Guns & Weapons for Law Enforcement, Feb. 2010
Images by Steve Woods
The Steyr AUG A3 SA USA is a bullpup design based on the original Steyr AUG dating back to the early 70s. Various versions of the AUG are in use by military, police and special operations units all over the world. AUG stands for Armee Universal Gewehr or in Yankee language, “universal army rifle.” The “SA” version of the A3 rendition of this weapon system designates it as semi-automatic only and unless you’re living on some other planet, you should be able to glean that USA means the rifle is intended for sale in the United States.
In case you’re unfamiliar with the term bullpup and how it relates to firearms, it is used to describe a firearm where the action and magazine are located behind the trigger. The primary advantage of this configuration is conservation of space. By incorporating the action in the buttstock the overall length of the rifle is reduced considerably. For example, the total length of a Steyr AUG with an 18.38-inch barrel (including flash hider) is only 28 inches, compared to about 36 inches for an AR with the same barrel length.
Another advantage of the AUG is that its operating handle is on the left side of the weapon, similar to a Heckler & Koch MP 5. This may not seem like a big deal but this permits the operator to manipulate the action with his non-firing hand while the rifle is still on his shoulder and shooting hand on the grip with finger poised over the trigger.
To black rifle aficionados familiar with the AR platform this rifle will seem radical to the point of extreme, and not just because of the bullpup design. A couple features bear mentioning. There is a vertical foregrip that can be folded up by pulling down on the grip and pushing it forward. The safety is large and positioned behind the trigger and directly opposite the opposing thumb. The magazine release is located under the buttstock, behind the magazine and is perfectly positioned so that you depress the release with the thumb of your left hand as you remove the magazine. The bolt release is on the left side of the buttstock, just above the magazine release. And as mentioned, the operating handle is also on the left side of the rifle and when fully retracted, the operating lever can be folded up, locking the bolt to the rear.
On top of the barrel there is a raised, 10-inch section of Picatinny rail and on the right side of the lower receiver there is another 2-inch section of rail for accessory mounting. Sling swivels are included on the right rear of the buttstock and just forward of the above-barrel Picatinny rail. The rear sling-swivel stud is integral to the disassembly process and when just partially depressed, allows for the removal of the buttpad for access to a cleaning kit, which is stored in the buttstock.
The rifle can be completely field stripped in a matter of seconds, but comes apart in a manner so bizarre you will question the process even as you’re doing it for the tenth time. With the exception of the barrel, none of the parts look like what you think they should. What really amazed me when I field stripped the rifle after firing 200 rounds was how incredibly clean all the internal parts were. There’s no question this is a radical design conceived by someone thinking outside the box.

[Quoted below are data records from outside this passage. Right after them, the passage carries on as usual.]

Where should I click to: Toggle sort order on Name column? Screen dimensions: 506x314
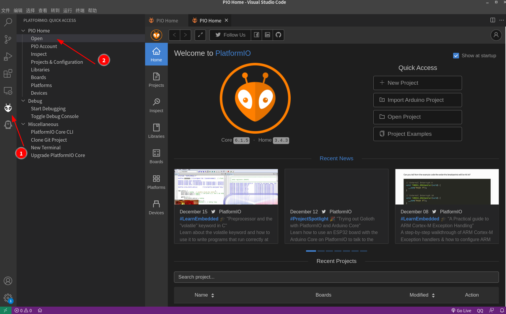[212, 295]
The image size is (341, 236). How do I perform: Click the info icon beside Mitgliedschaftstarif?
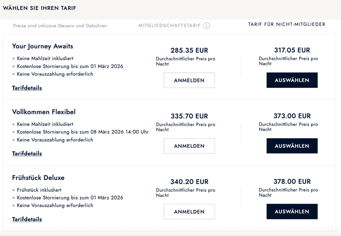tap(206, 26)
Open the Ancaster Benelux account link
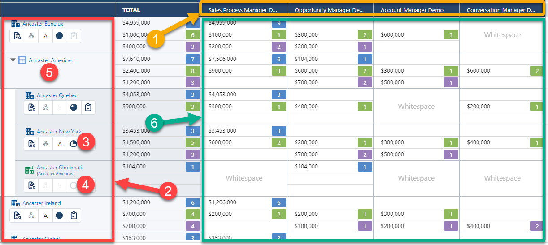 tap(43, 24)
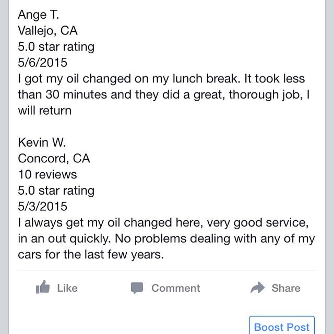Tap the thumbs-up Like icon
Viewport: 334px width, 334px height.
click(x=43, y=288)
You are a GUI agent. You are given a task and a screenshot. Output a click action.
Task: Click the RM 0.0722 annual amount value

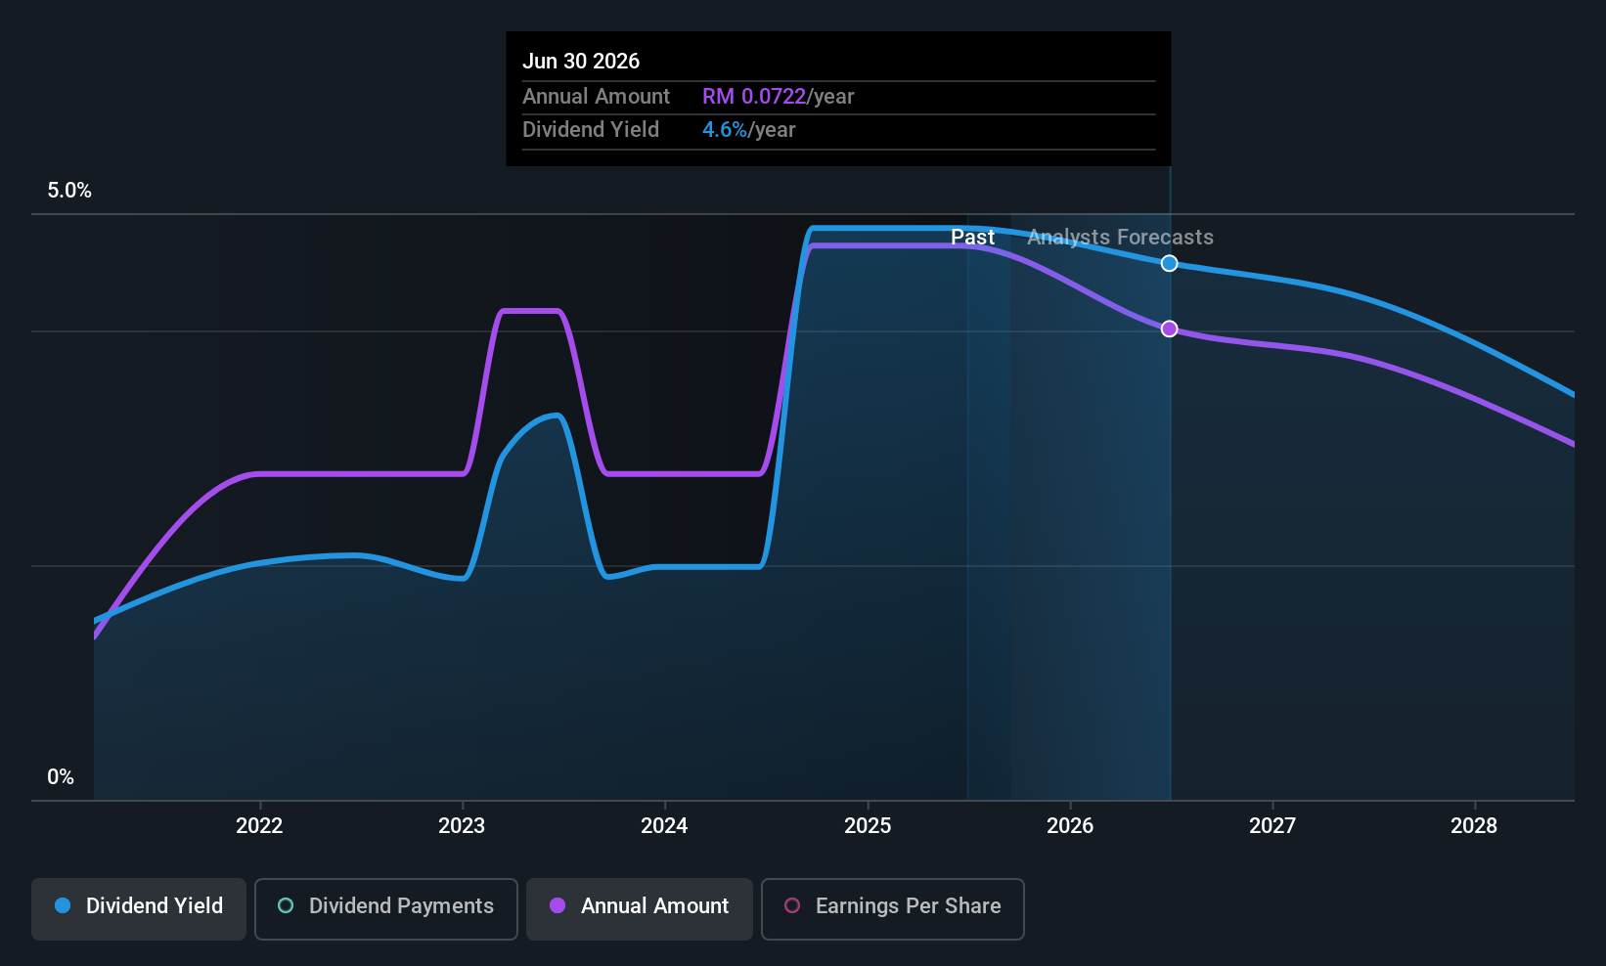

The Steyr AUG A3 SA USA I was provided for testing came equipped with an Austrian made optic which is a genuine Steyr accessory that retails for $799.
It was a 1.5×14mm, tactical-style scope with a crosshair/circle reticle. Externally, the scope has a Picatinny rail on top for the mounting of additional accessories. Since this was the way the rifle was supplied, most of the shooting was conducted in this configuration.
Five different loads were tested from the bench at 50 yards and the average group size for all 15 groups fired was 1.37 inches. This may not seem all that impressive but keep two things in mind. For one, this is a combat weapon designed to shoot bad guys not prairie dogs and two; the coarse reticle and low magnification scope made precision shooting, even at 50 yards, tedious.
Like most tactical optics, the Steyr scope mounted directly to the Picatinny rail. The difference was in the screws used. These required a special wrench that is supplied with the rifle. I removed the Steyr scope and installed a Tactical Leupold Mark 4 MR/T 1.5-5×20mm with their SPR reticle. I then fired several more groups at 50 yards with a couple different loads. For those that are all wrapped up in accuracy, the thinner reticle and 5x magnification reduced group sizes, on average, by about a quarter of an inch.
Where the AUG really excelled was in fast action drills on targets between five and 50 yards, especially when multiple shots were fired at each target. The weapon was very controllable and I was able to double-tap targets with blinding speed and still get good hits. A SWAT officer who assisted in the testing was impressed with the speed at which multiple hits could be obtained too, especially when multiple targets were engaged. We both found the Steyr AUG to point naturally and be very controllable during sustained, rapid fire.
The assisting SWAT officer also liked the extreme compactness of the AUG commenting, “It would make a first rate entry weapon.” I agree, and think this the true forte of this weapon system. It’s compact and easy to control with the shooting hand and one of the few tactical type rifles with a barrel longer than 16 inches that will still permit the operator to use his off-hand to manipulate doors or deal with combatants or suspects while still keeping the rifle on shoulder and orientated at the threat.
During the testing, which involved firing 400 rounds of a variety of ammunitions; there were no malfunctions, period.